T'his is a big, important purchase for me.
Your views on this trainer, positive or negative, would be greatly appreciated.
One concern I have is whether my five-year-old Dell laptop, with a duo core processor but not much of a video card, would run the software well.
Many thanks for your thoughts on this trainer!
Ride safe,
Redline09


----------



## Hask12 (Sep 21, 2008)

Are you like a pro?


----------



## redline09 (Nov 21, 2009)

Are you a pro?...Nope, I am just a dedicated recreational cyclist trying to become a faster, stronger rider and survive the boredom of a long winter riding indoors.


----------



## Kerry Irons (Feb 25, 2002)

*Alternatives*



redline09 said:


> Are you a pro?...Nope, I am just a dedicated recreational cyclist trying to become a faster, stronger rider and survive the boredom of a long winter riding indoors.


Then it sounds like your better choice might be a decent set of rollers.
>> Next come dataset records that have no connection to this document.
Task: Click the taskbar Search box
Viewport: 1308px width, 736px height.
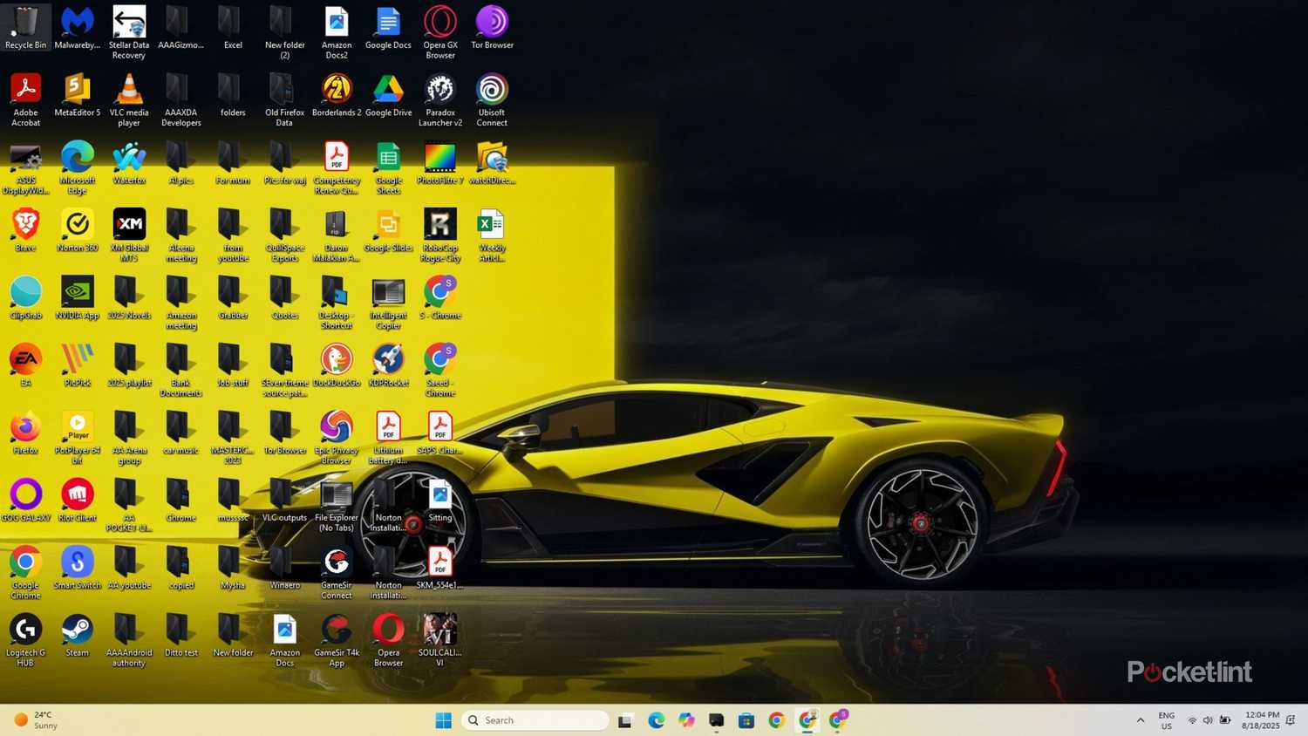Action: (535, 720)
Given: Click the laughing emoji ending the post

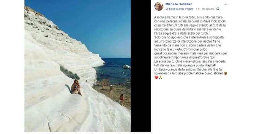Looking at the screenshot, I should coord(225,73).
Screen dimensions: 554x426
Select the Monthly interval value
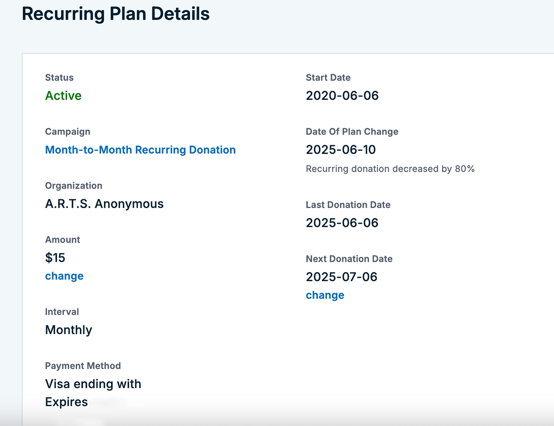point(69,330)
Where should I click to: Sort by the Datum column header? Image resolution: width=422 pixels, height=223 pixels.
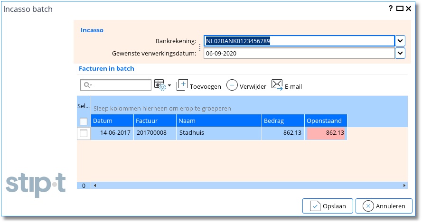(113, 121)
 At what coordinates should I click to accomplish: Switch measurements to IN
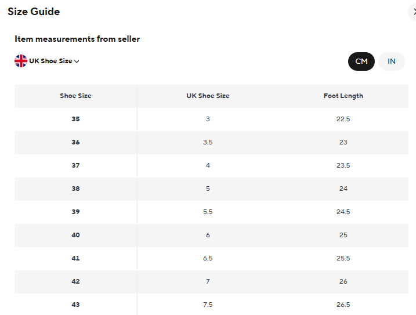[391, 61]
Build endurance and skills at the same time. What more could you ask?


----------



## Hask12 (Sep 21, 2008)

That's a pretty damn expensive trainer


----------



## chase196126 (Jan 4, 2008)

I havent specifically used this trainer, or know anyone who has either, but it seems like a cool concept. I have ridden computrainers before and they work well, even without the fancy video simulations. 
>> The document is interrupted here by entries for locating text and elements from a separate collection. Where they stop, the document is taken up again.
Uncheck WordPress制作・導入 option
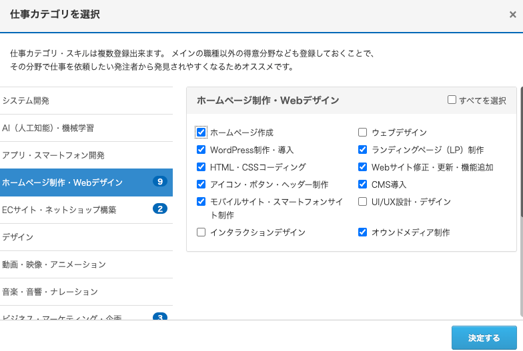[201, 150]
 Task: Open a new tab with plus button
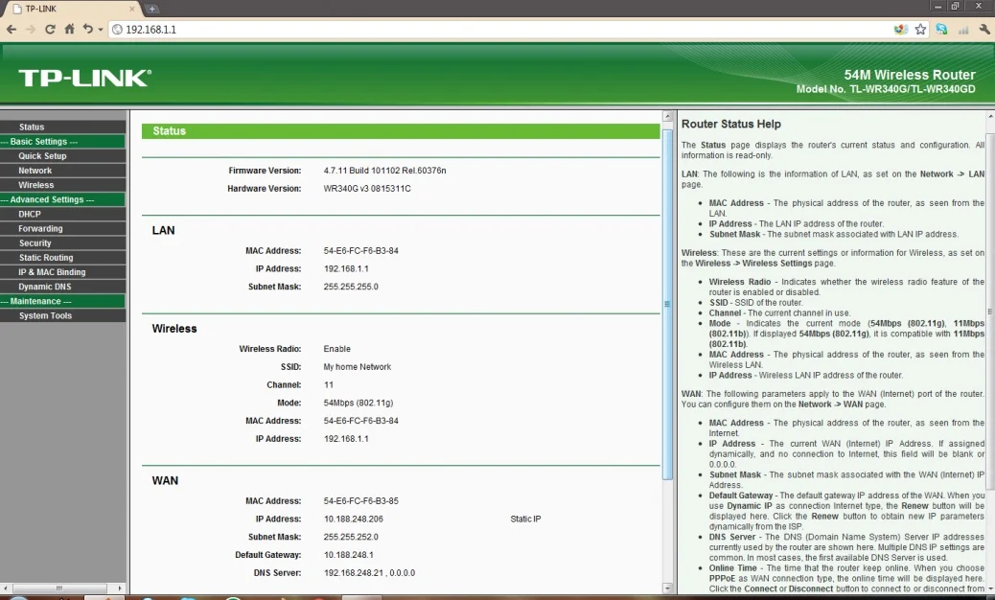(x=152, y=9)
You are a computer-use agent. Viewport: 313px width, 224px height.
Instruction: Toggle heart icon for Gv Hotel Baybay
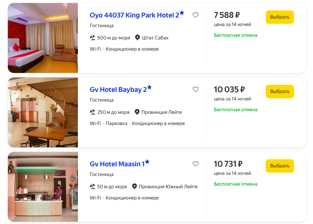(x=196, y=89)
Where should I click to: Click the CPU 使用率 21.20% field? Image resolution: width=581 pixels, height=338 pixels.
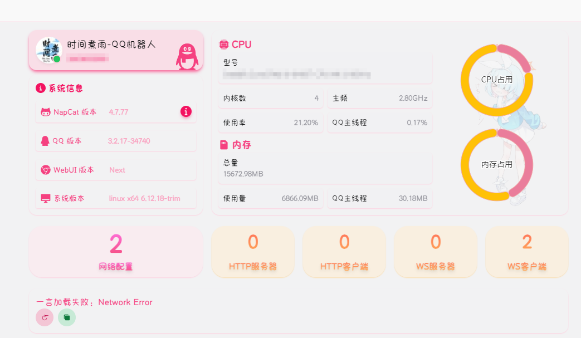click(x=271, y=123)
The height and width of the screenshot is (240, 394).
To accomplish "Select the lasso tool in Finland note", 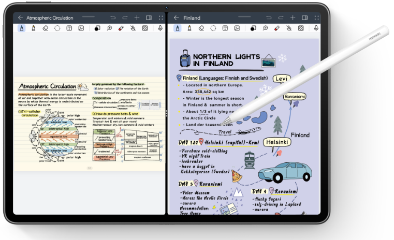I will click(213, 28).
My personal recommendation would be this: 
1. Get a good, normal trainer or set of rollers. 
2. Get a powermeter to go with it
3. Get some bike racing DVDs, or some of your favorite shows that keep you motivated. 
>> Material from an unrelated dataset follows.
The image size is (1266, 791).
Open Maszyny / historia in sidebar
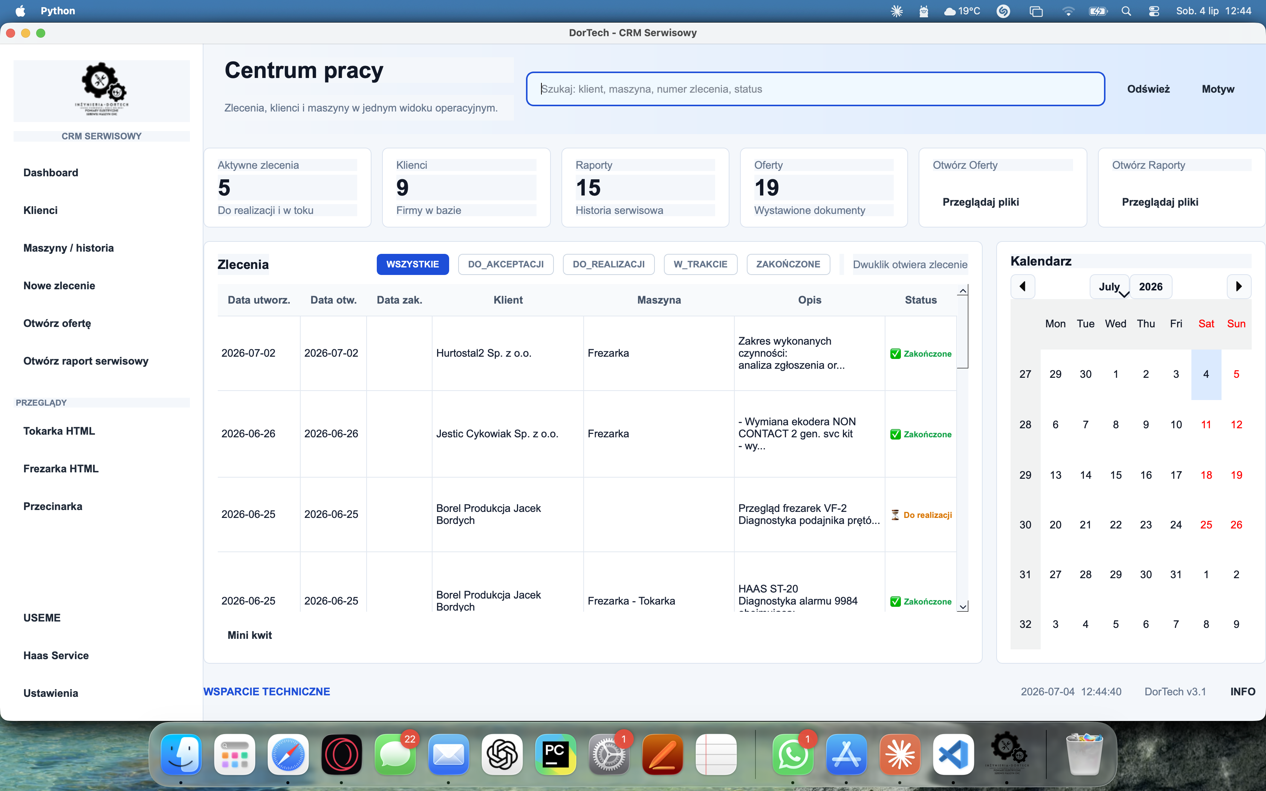coord(69,248)
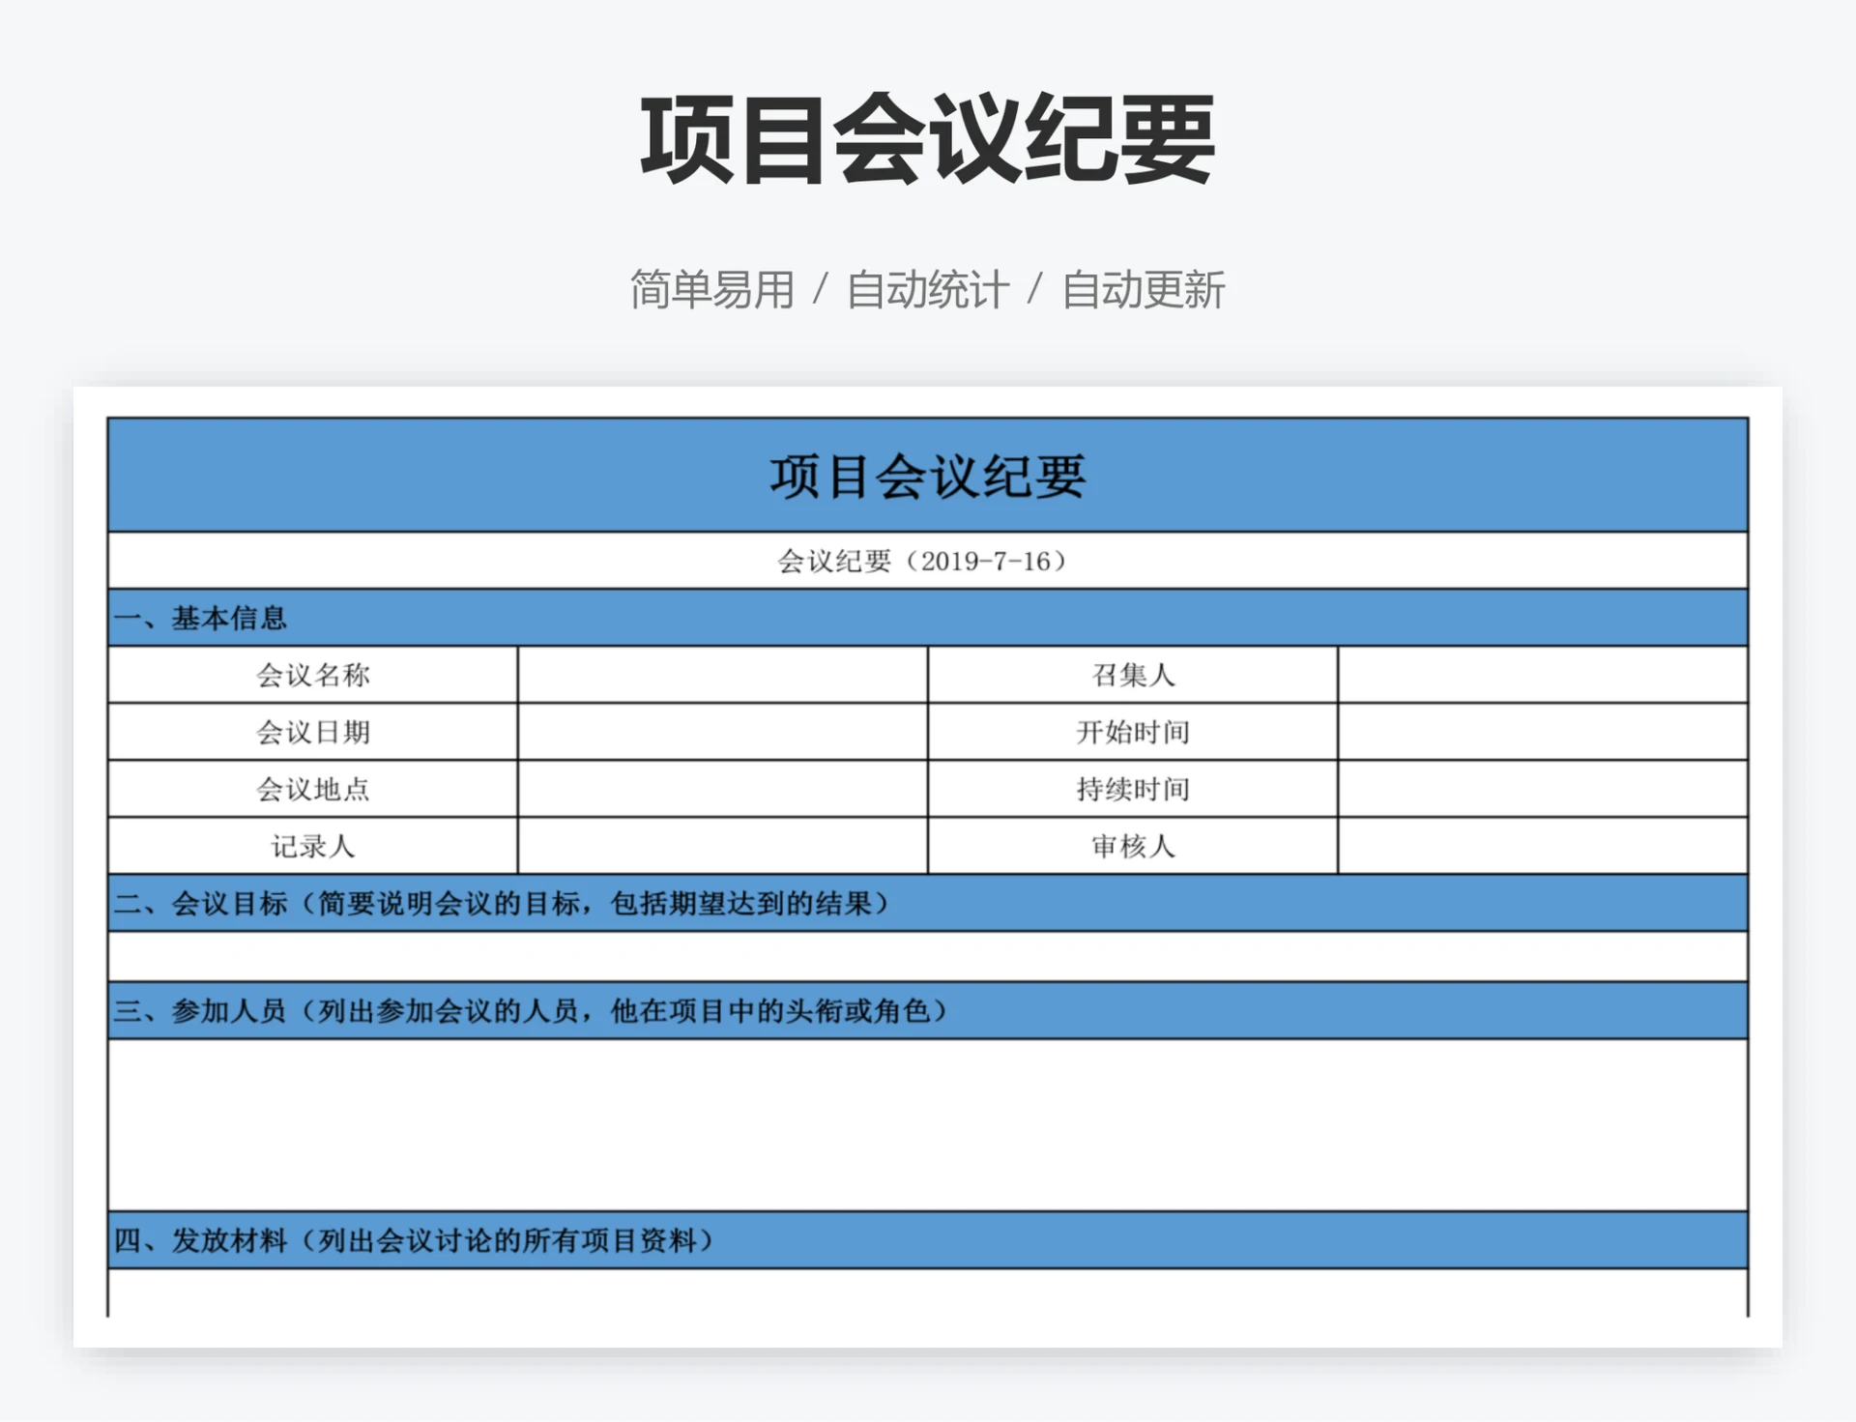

If you are a motivated person a powermeter + a trainer will work just as well, if not better, than a computrainer. When the winter is over you can take the power meter out on the road and have it when you ride for real as well. 

Powermeters are not for everyone, but personally I find a powermeter to be almost like having a gameboy on my bike. When I dont have a structured plan to follow I can have fun testing myself against my old power on different courses. 

Otherwise, go for the computrainer! If it will keep you motivated to get on the bike indoors that is all that matters.


----------



## spade2you (May 12, 2009)

I agree the trainer+rollers+power meter is one of the better ways to train. The fancy trainers with software and readouts are nice, but you can't get numbers when you're on the road.


----------



## dekindy (Jul 7, 2006)

I have done some research because of the advanced concept and possible future purchase, way future. Like you I have not found a lot on it. Previous models have had major software problems and if I remember correctly the one comment I found regarding the new one noted the same problems. I think that I would stay away until there is more information.


----------